O documento também destaca que “é esperado que entre um terço e metade da população exposta pode vir a sofrer alguma manifestação psicopatológica que pode persistir por longos períodos, incluindo dificuldades para retomar as rotinas e atividades de trabalho, e para reenquadrar os projetos de vida”.
O parecer científico, assinado por médicos, epidemiologistas e pesquisadores da Fiocruz, evidencia que “a relação da covid-19 com o trabalho (ou seja, o nexo causal) possui natureza epidemiológica” e que “o diagnóstico da covid-19 em petroleiros é presumidamente relacionado ao trabalho”.
Além disso, o estudo revela que a negativa da Petrobrás em admitir a relação da doença com o trabalho, recusando-se a emitir Comunicação de Acidente de Trabalho (CAT) para os petroleiros infectados, inclusive os que morreram em consequência da doença, tem motivações econômicas.
Como os pesquisadores da Fiocruz ressaltam no documento, os indicadores de ocorrências e de acidentes de trabalho constam nas estatísticas enviadas à Associação Internacional dos Produtores de Óleo e Gás (IOGP) e impactam na avaliação e classificação da Petrobrás e, consequentemente, na concorrência internacional.
“O reconhecimento da covid-19 como doença do trabalho e a emissão da CAT implica elevar a TAR (Taxa de Acidentes Registráveis), um dos indicadores de desempenho das empresas do setor vinculado a dinâmica da concorrência internacional”, ressalta o parecer.
Divergência de dados
Outro fato que chama a atenção no estudo é a gravidade dos números de trabalhadores contaminados no Sistema Petrobrás e as divergências entre os dados divulgados pela empresa e pelo Ministério de Minas e Energia (MME).
Balanços do MME, divulgados entre 11 de maio e 13 de outubro, apontam que a Petrobrás registrou 2.065 casos de covid-19 entre os seus 46.416 trabalhadores próprios.
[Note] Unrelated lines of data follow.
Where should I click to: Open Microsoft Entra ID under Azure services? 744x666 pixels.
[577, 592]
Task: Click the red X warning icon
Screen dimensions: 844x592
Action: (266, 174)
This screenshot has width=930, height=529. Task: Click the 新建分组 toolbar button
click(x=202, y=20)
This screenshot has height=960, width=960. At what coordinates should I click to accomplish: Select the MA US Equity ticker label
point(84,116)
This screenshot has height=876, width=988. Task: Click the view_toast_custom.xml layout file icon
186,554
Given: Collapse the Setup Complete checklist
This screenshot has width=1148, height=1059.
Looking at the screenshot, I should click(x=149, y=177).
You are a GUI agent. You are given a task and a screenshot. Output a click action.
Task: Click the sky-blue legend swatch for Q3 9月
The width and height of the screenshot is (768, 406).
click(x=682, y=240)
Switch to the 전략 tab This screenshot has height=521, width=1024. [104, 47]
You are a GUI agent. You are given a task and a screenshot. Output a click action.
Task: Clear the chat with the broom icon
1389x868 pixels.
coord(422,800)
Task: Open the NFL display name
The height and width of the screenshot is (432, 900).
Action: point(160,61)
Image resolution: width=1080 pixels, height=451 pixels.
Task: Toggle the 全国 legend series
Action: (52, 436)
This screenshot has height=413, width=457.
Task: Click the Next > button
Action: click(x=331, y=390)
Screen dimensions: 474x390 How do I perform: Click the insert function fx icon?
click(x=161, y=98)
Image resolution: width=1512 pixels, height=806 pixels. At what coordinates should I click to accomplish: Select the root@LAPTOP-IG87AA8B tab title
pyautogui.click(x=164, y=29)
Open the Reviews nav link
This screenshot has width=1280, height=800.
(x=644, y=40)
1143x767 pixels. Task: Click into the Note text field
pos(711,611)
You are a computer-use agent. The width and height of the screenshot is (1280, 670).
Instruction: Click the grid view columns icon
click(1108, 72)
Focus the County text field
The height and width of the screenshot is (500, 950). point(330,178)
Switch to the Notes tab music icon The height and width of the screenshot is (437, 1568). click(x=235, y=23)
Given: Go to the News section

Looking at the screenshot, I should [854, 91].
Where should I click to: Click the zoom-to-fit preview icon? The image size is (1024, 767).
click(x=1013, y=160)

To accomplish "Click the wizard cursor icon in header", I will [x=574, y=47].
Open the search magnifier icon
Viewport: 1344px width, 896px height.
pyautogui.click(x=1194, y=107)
Já a petroleira, de acordo com o último boletim do MME, aponta três óbitos, oito funcionários hospitalizados atualmente, 104 em quarentena e 2.127 curados.
Comparando o número de infectados com o total de trabalhadores da estatal, os pesquisadores revelam que a frequência dos casos de covid-19 (expressa na incidência por 100 mil) entre os petroleiros é comparativamente maior do que a incidência na população brasileira.
Tomando como base os dados do Boletim de Monitoramento da covid-19 do MME, de 14 de setembro, o parecer destaca que o “total de casos de covid-19 na Petrobrás equivale a uma incidência de 4.448,9 casos/100 mil, o que corresponde a uma incidência maior do que o dobro (2,15) da incidência registrada em todo o Brasil (2.067,9), até esta mesma data (14/09)”.
Diante deste quadro, de acordo com a FUP, é “irresponsável a Petrobrás ainda manter ativa a NT 28, que foi condenada por diversos fóruns de saúde e de epidemiologistas, além de rechaçada pelo Ministério Público do Trabalho”.
“IgG positivo não garante imunidade que dê respaldo científico à NOTA TÉCNICA 28/2020 da Petrobrás, assim como não há garantias de impedimento de processos de reinfecção por coronavírus”, reitera o parecer da Fiocruz.
Os gestores da Petrobrás, no entanto, insistem em usar a NT 28 para validar o embarque e a permanência nas plataformas de trabalhadores que tiveram resultados positivos nos testes sorológicos rápidos. O mesmo procedimento continua sendo adotado nas unidades operacionais de terra.
Por fim, o parecer científico da Escola de Saúde da Fiocruz reforça a recomendação para que as empresas de petróleo emitam a CAT: “Para todos os trabalhadores petroleiros com diagnóstico de Covid-19, os empregadores devem emitir CAT e registrar o evento na Ficha do Sistema de Informações dos Agravos de Notificação (Sinan) para fins de Vigilância Epidemiológica e Vigilância em Saúde do Trabalhador.”